- Battle of the Echinades: Part of the Lamian War
| Date | Spring or Summer 322 BC |
| Location | Echinades islands or off the Malian Gulf |
| Result | Macedonian victory |

Belligerents
- Athens: Macedonian empire

Commanders and leaders
- Euetion: Kleitos

= Battle of the Echinades (322 BC) =

Naval battle of the Lamian War

The Battle of the Echinades was one of the naval battles of the Lamian War (323–322 BC), fought between the Macedonian navy under Cleitus the White and the Athenian navy.

== Background ==
The Lamian War or Hellenic War was fought by a coalition of cities including Athens and the Aetolian League against Macedon following the death of Alexander the Great in 323 BC. The southern Greek city-states had never fully acquiesced to Macedonian hegemony, imposed through force of arms, but it was one of Alexander's last acts, the Exiles Decree of 324 BC that provoked open resentment, especially in Athens, where preparations for war began even before Alexander's death. The Exiles Decree stipulated the return of all exiles and the restoration of their citizenship and property, and was perceived as a direct violation of the city-states' autonomy by Alexander. To the Athenians in particular, the decree was anathema as it meant that the island of Samos, an Athenian possession since 366 BC and settled with Athenian cleruchs, was to be restored to the exiled Samians. Instead of complying with it, they arrested the arriving Samian oligarchs and sent them prisoner to Athens.

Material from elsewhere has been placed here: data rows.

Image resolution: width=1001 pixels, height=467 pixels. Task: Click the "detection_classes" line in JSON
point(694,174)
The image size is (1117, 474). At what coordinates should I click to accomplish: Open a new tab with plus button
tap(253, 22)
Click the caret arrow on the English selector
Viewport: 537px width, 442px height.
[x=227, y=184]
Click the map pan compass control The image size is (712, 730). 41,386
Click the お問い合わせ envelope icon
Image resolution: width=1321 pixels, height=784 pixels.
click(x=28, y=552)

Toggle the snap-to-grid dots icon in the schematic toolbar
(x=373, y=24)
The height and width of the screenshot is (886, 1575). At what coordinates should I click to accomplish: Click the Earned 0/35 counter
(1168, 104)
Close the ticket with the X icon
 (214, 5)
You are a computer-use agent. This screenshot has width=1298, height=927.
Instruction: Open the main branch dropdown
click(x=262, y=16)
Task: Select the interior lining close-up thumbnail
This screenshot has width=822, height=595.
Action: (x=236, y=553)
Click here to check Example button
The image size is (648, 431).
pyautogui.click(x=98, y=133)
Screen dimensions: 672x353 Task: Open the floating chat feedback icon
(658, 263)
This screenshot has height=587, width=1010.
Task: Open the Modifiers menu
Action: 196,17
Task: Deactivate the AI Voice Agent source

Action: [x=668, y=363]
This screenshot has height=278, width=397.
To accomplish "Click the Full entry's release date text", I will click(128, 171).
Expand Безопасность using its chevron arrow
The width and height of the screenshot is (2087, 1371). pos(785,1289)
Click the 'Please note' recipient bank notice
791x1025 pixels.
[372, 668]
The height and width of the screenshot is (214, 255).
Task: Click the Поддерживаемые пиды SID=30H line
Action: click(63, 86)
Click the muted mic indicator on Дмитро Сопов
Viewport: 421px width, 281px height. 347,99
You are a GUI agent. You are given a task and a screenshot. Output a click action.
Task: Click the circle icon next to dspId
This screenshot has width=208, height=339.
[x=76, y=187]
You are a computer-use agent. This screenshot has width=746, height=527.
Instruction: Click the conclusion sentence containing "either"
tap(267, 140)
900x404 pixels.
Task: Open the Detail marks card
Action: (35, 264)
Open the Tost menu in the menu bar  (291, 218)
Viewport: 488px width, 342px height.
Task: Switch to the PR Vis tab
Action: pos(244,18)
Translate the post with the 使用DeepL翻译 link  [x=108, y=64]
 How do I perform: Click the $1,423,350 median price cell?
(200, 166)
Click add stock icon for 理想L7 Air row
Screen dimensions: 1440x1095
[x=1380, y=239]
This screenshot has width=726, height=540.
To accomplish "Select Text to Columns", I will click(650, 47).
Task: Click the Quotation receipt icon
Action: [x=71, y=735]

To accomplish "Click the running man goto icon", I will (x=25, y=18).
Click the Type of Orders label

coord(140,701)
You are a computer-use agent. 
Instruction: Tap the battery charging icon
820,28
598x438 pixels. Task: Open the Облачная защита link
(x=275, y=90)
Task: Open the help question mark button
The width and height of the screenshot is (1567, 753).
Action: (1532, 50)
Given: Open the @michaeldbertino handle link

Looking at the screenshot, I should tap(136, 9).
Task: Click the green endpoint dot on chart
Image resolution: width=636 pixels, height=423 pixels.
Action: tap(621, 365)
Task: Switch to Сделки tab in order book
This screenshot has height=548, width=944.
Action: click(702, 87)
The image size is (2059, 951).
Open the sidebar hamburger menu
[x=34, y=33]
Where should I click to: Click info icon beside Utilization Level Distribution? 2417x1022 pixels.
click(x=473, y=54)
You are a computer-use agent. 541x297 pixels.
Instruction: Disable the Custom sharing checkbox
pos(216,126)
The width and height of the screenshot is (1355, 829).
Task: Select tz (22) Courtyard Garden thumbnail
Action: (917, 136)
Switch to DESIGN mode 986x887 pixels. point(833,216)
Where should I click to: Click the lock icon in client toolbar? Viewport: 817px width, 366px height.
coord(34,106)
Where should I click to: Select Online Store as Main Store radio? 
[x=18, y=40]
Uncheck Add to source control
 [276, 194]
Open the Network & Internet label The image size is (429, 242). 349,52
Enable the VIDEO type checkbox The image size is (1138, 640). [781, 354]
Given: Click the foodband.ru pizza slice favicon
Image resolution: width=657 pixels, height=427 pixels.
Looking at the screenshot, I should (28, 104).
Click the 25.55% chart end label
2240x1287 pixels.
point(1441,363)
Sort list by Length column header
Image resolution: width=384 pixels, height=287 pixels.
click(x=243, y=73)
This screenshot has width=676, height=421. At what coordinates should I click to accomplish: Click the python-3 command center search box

Although fallen from the height of its power during the Golden Age of Pericles in the 5th century, Athens still had extensive financial resources at its disposal and a fleet numbering 240 or perhaps even 400 warships. Following the news of Alexander's death, the Athenians played a leading role in assembling a league to fight for the restoration of the city-states' autonomy. The allies first defeated the pro-Macedonian Boeotians and then—aided by the defection of the Thessalian cavalry—the Macedonian viceroy of Greece, Antipater, forcing him to retreat to the fortified city of Lamia, where the allies laid siege to him. Antipater called for military and naval reinforcements from the rest of the Macedonian empire. As a result, while Antipater remained besieged in Lamia, a naval campaign was fought in the Aegean Sea between the Macedonians under Cleitus the White and the Athenians under Euetion, who initially attempted to stop the Macedonian reinforcements to cross from Asia Minor into Europe at the Hellespont.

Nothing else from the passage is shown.